Elasticsearch: Return `matched_queries` for named queries in percolator

Created on 19 Mar 2015 · 8Comments · Source: elastic/elasticsearch

I've got a bunch of multi-match percolator queries, which are named queries as well. It would be great to be able to get a response of matched queries including matched_queries when percolating. e.g.:

  {
     "took": 0,
     "_shards": {
        "total": 5,
        "successful": 5,
        "failed": 0
     },
     "total": 2,
     "matches": [
        {
           "_index": "rethinkdb_ex",
           "_id": "user-1",
           "matched_queries": [
              "queryA"
           ]
        },
        {
           "_index": "rethinkdb_ex",
           "_id": "user-2",
           "matched_queries": [
              "queryA",
              "queryB"
           ]
        }
     ]
  }

Is this something that's planned?

:SearcPercolator Search help wanted

Source

gebrits

Most helpful comment

We're re-opening this, as the low-level lucene Matches API should make this considerably easier to implement. We don't have any plans to work on it currently, but we're happy to help if anybody from the community wants to pick it up.

romseygeek on 18 Mar 2020

👍2

All 8 comments

Hi @gebrits why no storing them as different queries in the percolator index? Can you elaborate on the usecase?

javanna on 19 Mar 2015

hi @javanna, Each multi-match query is bound to a single user for notification purposes (e.g.: sending out a mail). If I were to split out the multi-match in various queries, my notification client code would get a a bit more complicated. I.e.: having to track the results of all queries matching the same user, wrapping up the results, constructing a mail based on the aggregate results, deduping, etc.

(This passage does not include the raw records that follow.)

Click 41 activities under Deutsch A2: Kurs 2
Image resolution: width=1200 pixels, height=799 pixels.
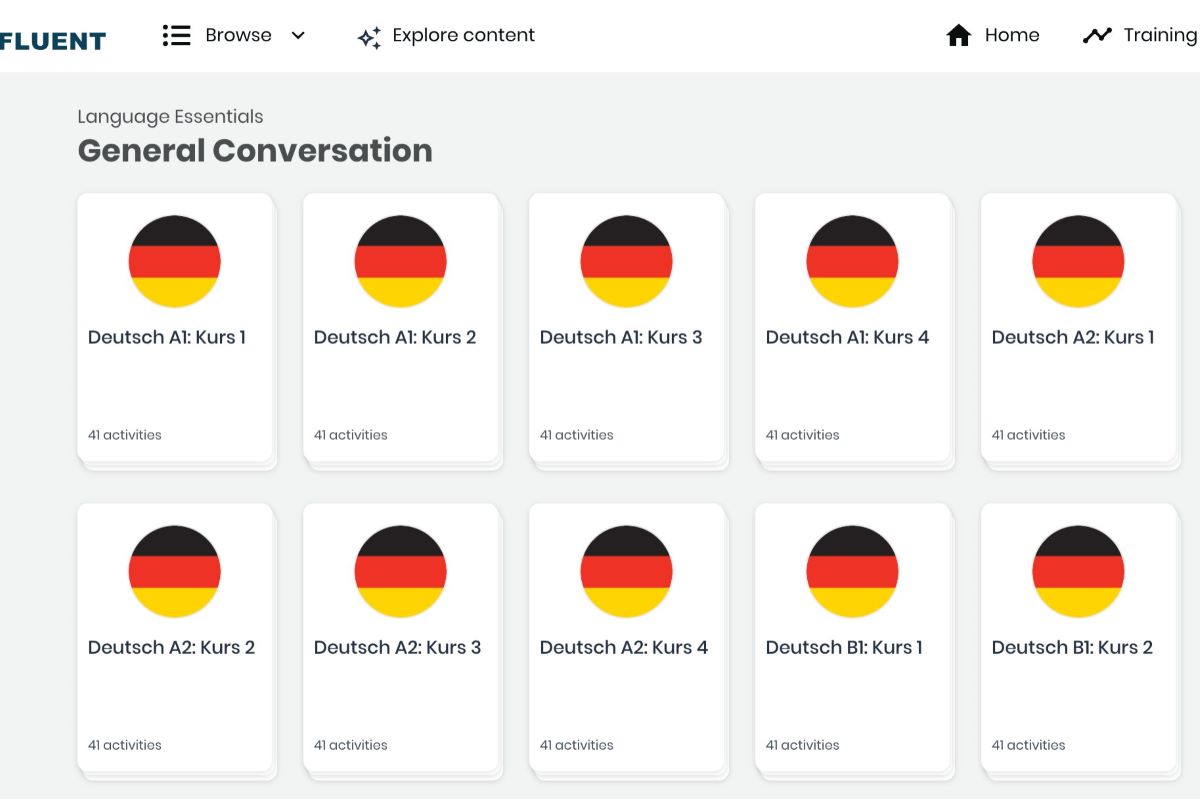pos(124,744)
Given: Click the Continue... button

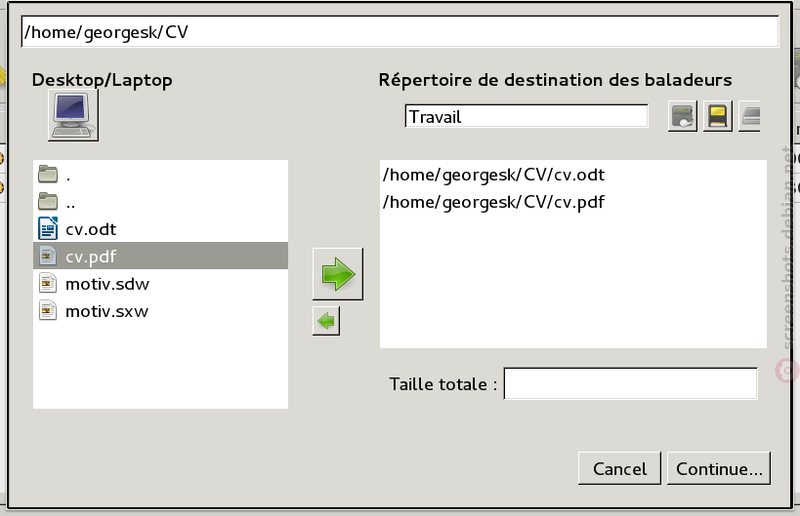Looking at the screenshot, I should click(719, 469).
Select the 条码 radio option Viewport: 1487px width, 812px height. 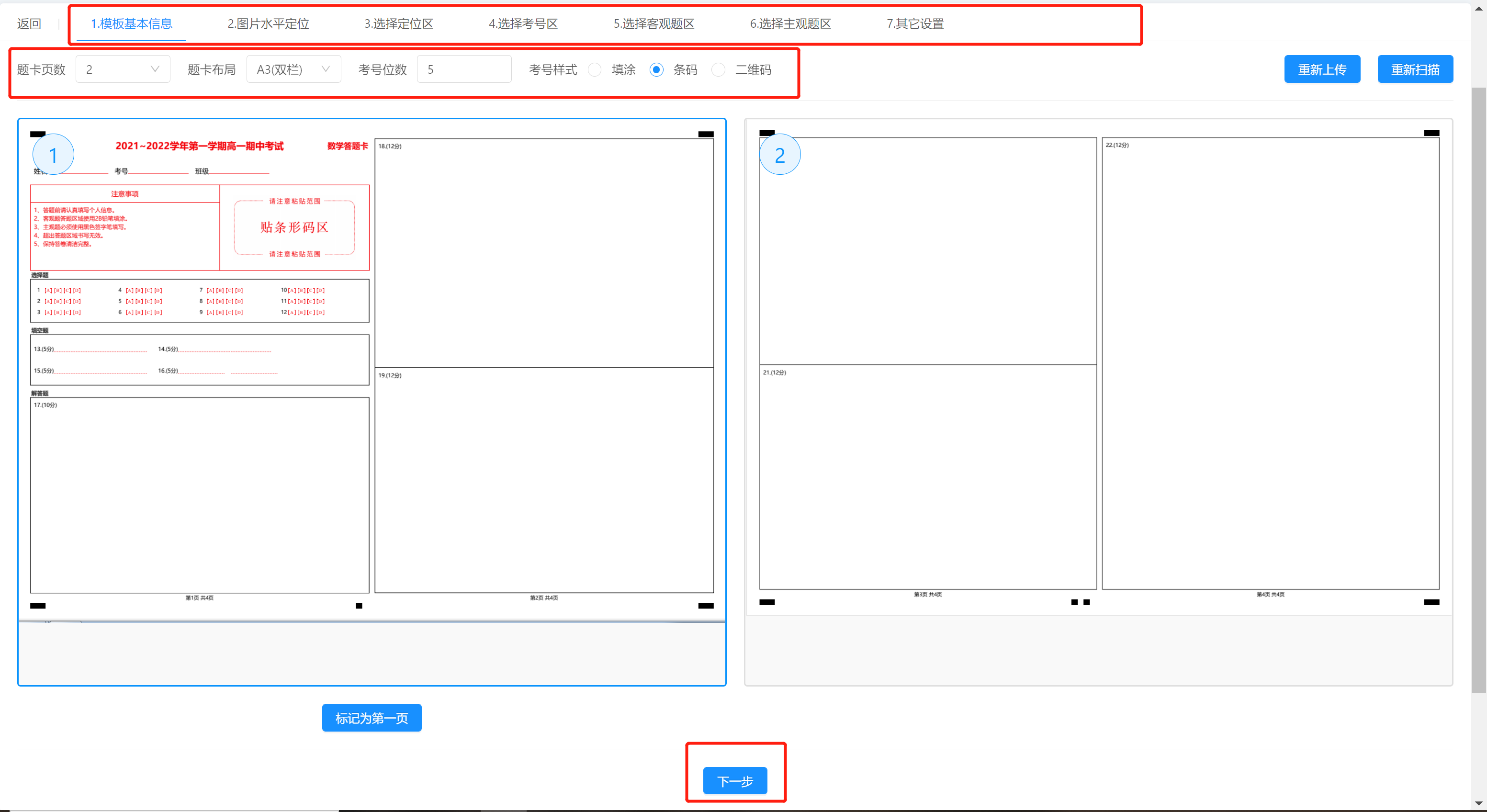click(656, 70)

It just feels cleaner to have it all handled by 1 multi-match query. What do you think?

gebrits on 19 Mar 2015

I am on the fence to be honest :) I always imagined this usecase with multiple alerts/queries per user and assumed that indeed the different matching queries would need to be aggregated on the client side. It feels cleaner this way to me, but I don't have a super strong opinion. I marked this for discussion, we'll see what other folks think about it. Thanks for describing your usecase!

javanna on 20 Mar 2015

No probs :) To fuel the discussion, I feel the need for clientside de-duping is the 'biggest' hurdle that would be solved with this. It's just messy. (e.g.: taking care of ordening, etc.)

gebrits on 24 Mar 2015

The trade-off between the cost of this feature (both in terms of dev cost and runtime) and the value it provides doesn't look good to me: closing.

jpountz on 28 Sep 2015

Was this ever re-addressed? My use case involves complex boolean queries that, if expanded into all individual queries, would increase the number of percolator queries very dramatically, exponentially actually. It would vastly complicate things in my app to do that. Whereas if elasticsearch could just tell me which parts of the query it matched on, like it does with named queries, that information would be incredibly valuable. If it was optional, I would gladly pay the performance cost.

sdjw on 5 Oct 2018

I'd like for it to be readressed, as well.
ES has improved tremendously over the years, and what could have been a huge performance wall then might not be now.
Our users are saving very complex queries, with lots of boolean queries. We can't possibly ask them to create one query per possible combination.
If it's optional, the performance of the many who wouldn't need this wouldn't be impacted.